“En este reposo inquebrantable, en este ambiente de abandono y de decadencia”. Azorín
La frondosa sombra de un parque enclavado en la plaza donde se erige el monasterio de la Concepción da tregua a los tobosinos debido al sofocante calor manchego. Solo puede sentirse el cálido viento acariciando las ramas de los árboles. Ningún niño juega en los columpios cubiertos por la hojarasca que esparce el otoño. Hasta el bar, que ha dejado en la intemperie las mesas y sillas permanece cerrado.
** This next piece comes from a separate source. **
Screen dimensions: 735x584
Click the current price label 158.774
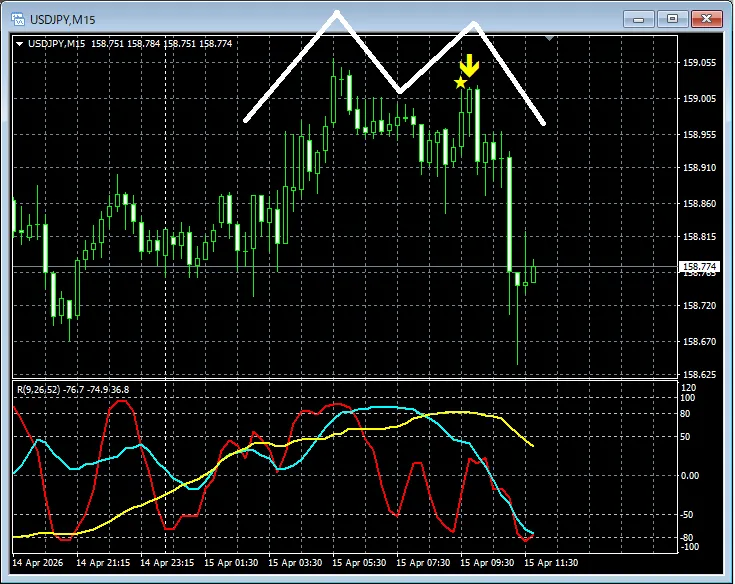coord(699,267)
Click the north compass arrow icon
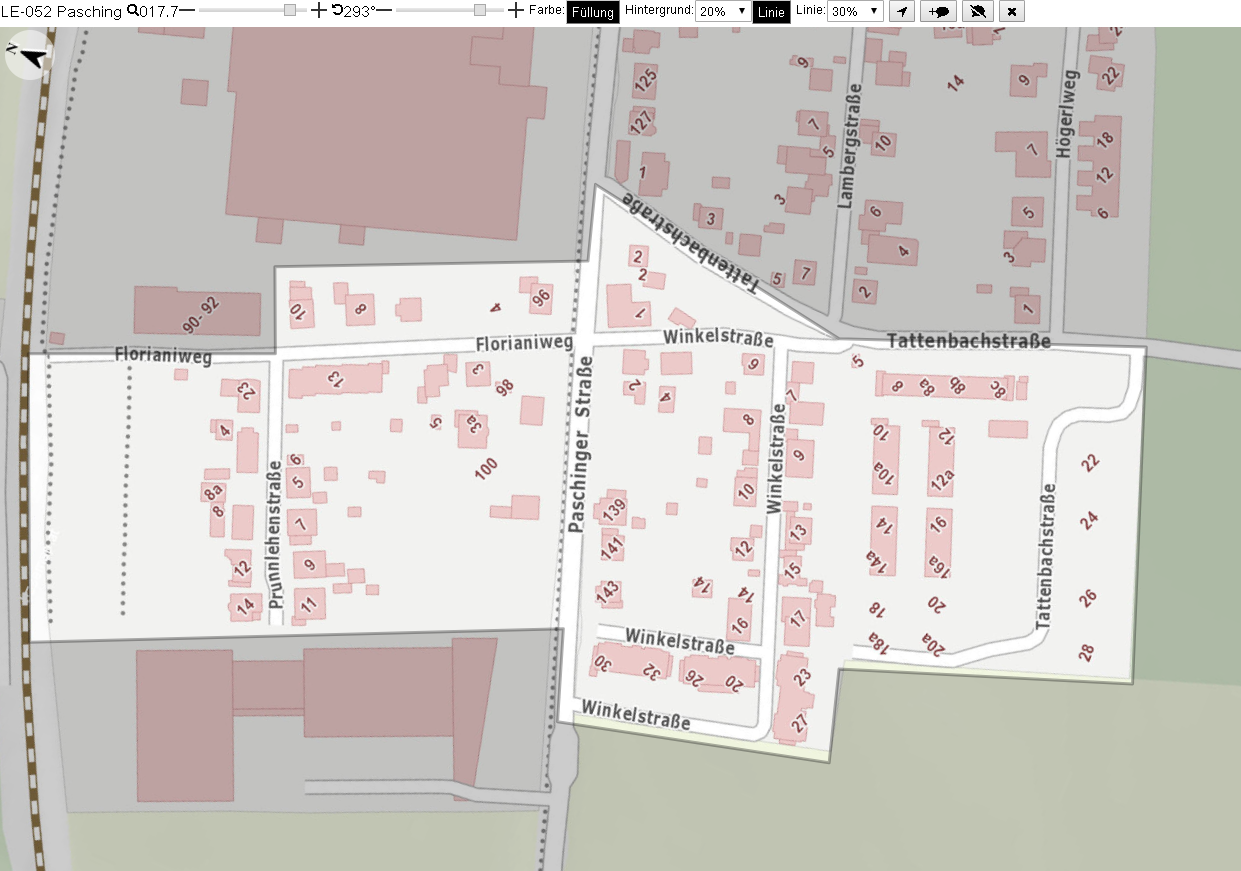This screenshot has height=871, width=1241. pos(28,55)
Solo se ve la figura de un cansado hombre manchego que en uno de los bancos se sienta para protegerse de los rayos del Sol mientras espera la hora de la comida. Luis, más conocido en el pueblo como Matillas, hace el habitual paseo que el médico le prescribió para fortalecer su espalda ya tocada por la edad y las incontables horas de juventud dedicadas a sus viñas y oliveras. Preguntamos por la ubicación de la casa de Ana de Zarco, y, como si se tratase de un guía turístico, se ofrece a organizarnos un tour por todas las calles del Toboso. “Vivo cerca de allí. Le acompaño un tramo que no puedo andar mucho”, dice sacando fuerzas de flaqueza. Y, como don Quijote y Sancho, trazamos el callejero en busca de Dulcinea, revisando cada rincón del pueblo.
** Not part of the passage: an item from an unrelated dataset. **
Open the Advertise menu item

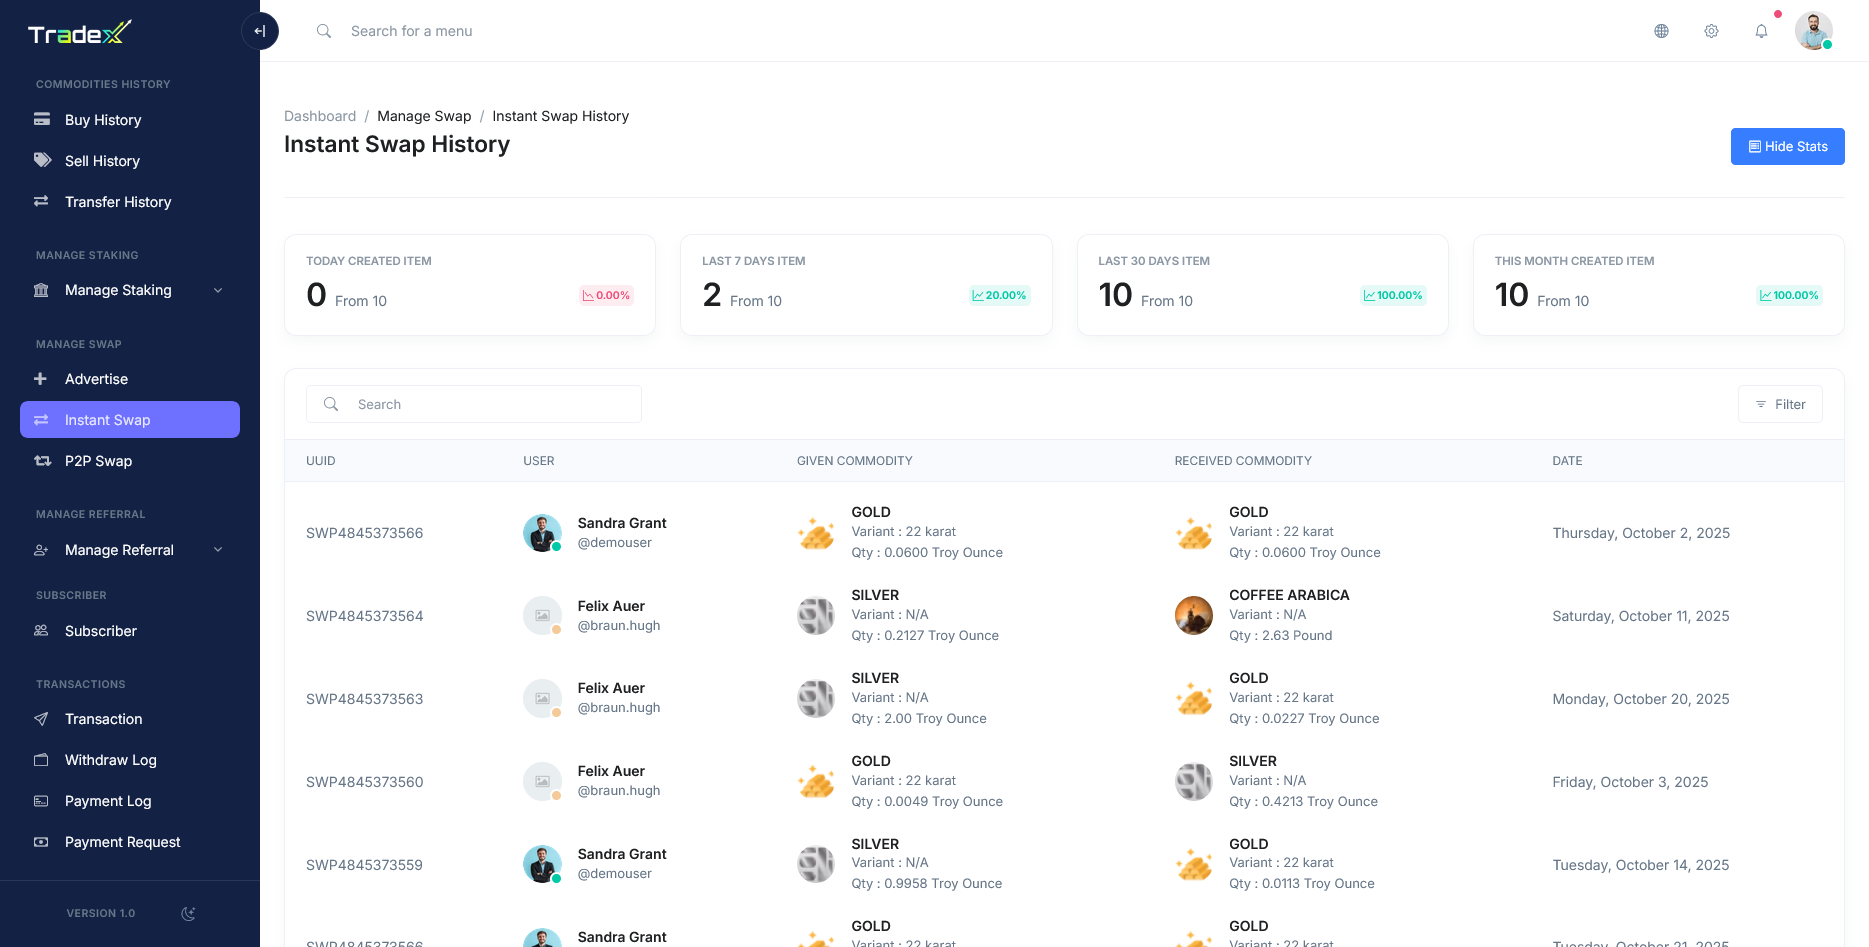(x=96, y=379)
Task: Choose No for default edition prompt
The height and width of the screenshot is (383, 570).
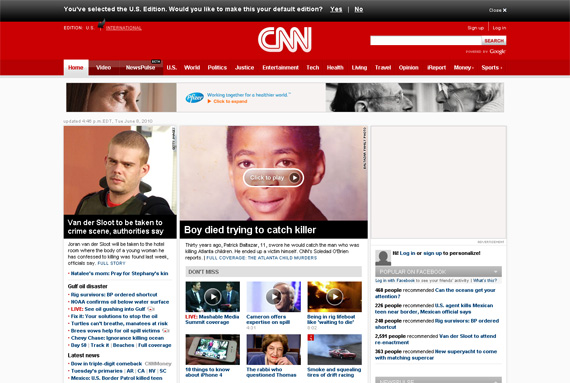Action: (x=358, y=9)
Matillas es natural del Toboso. Desde pequeño se ha dedicado a la labranza, actividad que compaginaba con la cría de caballos y la cacería. “Mi padre siempre nos ató a esta tierra. Desde pequeño he vivido en el Toboso”, dice mientras caminamos por las vacías calles. No hicieron lo mismo dos de sus hijos, que marcharon a lugares más poblados para seguir con su carrera profesional. El único que se quedó fue su hijo menor, que ha seguido la estela de su padre. “Lo único que pude hacer es darle lo que tenía, que eran unas cuantas tierras y un tractor, y va como puede porque el campo es muy sacrificado”.
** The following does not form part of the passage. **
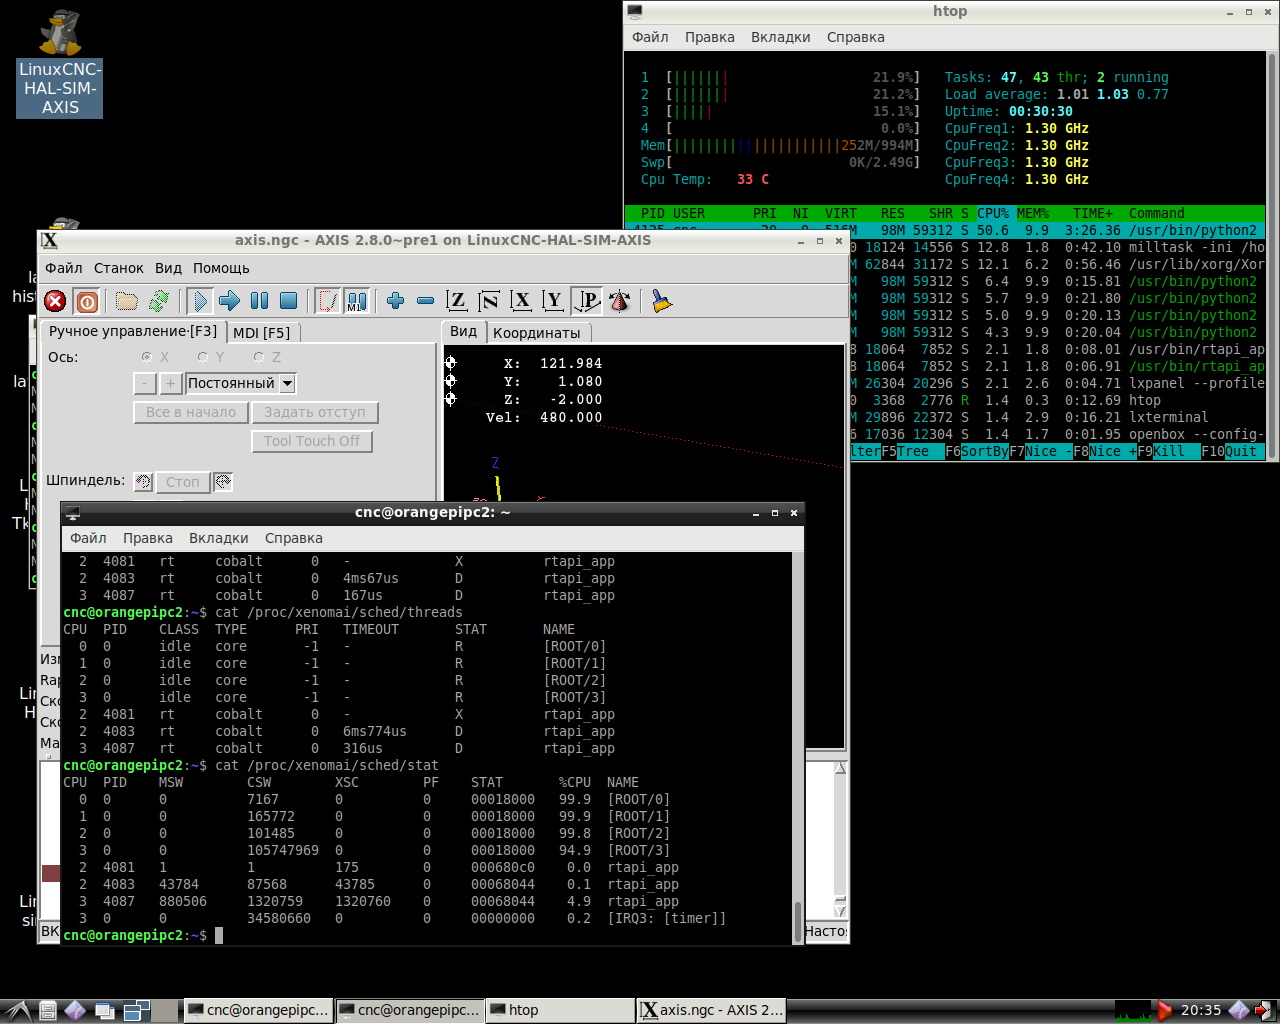The height and width of the screenshot is (1024, 1280).
Task: Select the Y axis radio button
Action: pos(203,357)
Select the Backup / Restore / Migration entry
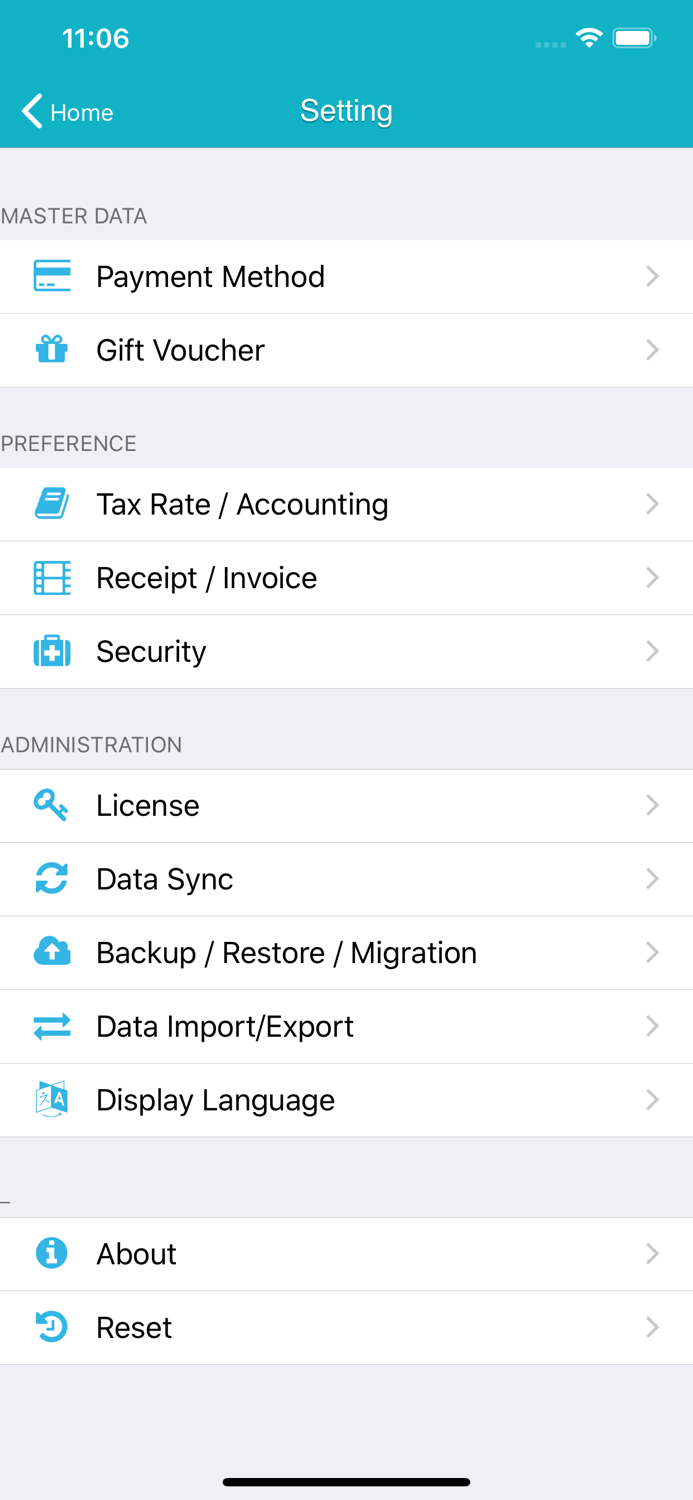 pos(346,952)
Nos detenemos frente al jardín del convento de las franciscanas. Aunque dentro está protegido por las monjas, la mayor parte del tiempo se encuentra cerrado a cal y canto. Solo se lee en la puerta el horario en que está abierto al público, momento en que, si se tercia, los turistas aprovechan para comprarles los dulces que venden a todo aquel que quiera llevarse un recuerdo de la Mancha. Unas calles por delante, Matillas se detiene frente a un pequeño agujero en el suelo. Se trata de un pozo custodiado por la imagen de una virgen de piel morena. Nos cuenta la leyenda de que en una remota época de sequía, los lugareños se encomendaron a la madre de Dios para encontrar agua y que esta les reveló que allá donde los bueyes del carretero se detuviesen, se construiría un pozo. Hoy, los tobosinos guardan fervor a esa virgen más conocida como “la Morenita”. Matillas se para frente al pozo y recita su oración:
Virgen de la morenita/ ¿quién te ha traído al Toboso?/ Me ha traído un carretero/ y me ha puesto frente a un pozo.
Qué tengo una perrilla canela/ que tiene la nariz “partía”/ yo tengo una perrilla canela/ cazadora por el día/ por la noche centinela/ ¡qué bien se gana la comida!
Y con esta canción nos despedimos. Su mujer, María y su hijo Manuel ya están en la sobremesa. Lo esperan en el comedor de su casa; una habitación remachada con azulejos, oscura y llena de retratos y cuadros de caballos. El puchero ha dejado de humear. “Se te ha enfriado”, dice María mientras corta una rodaja de una esponjosa hogaza de pan. “Nos hemos entretenido un poco. He estado enseñando el Toboso”.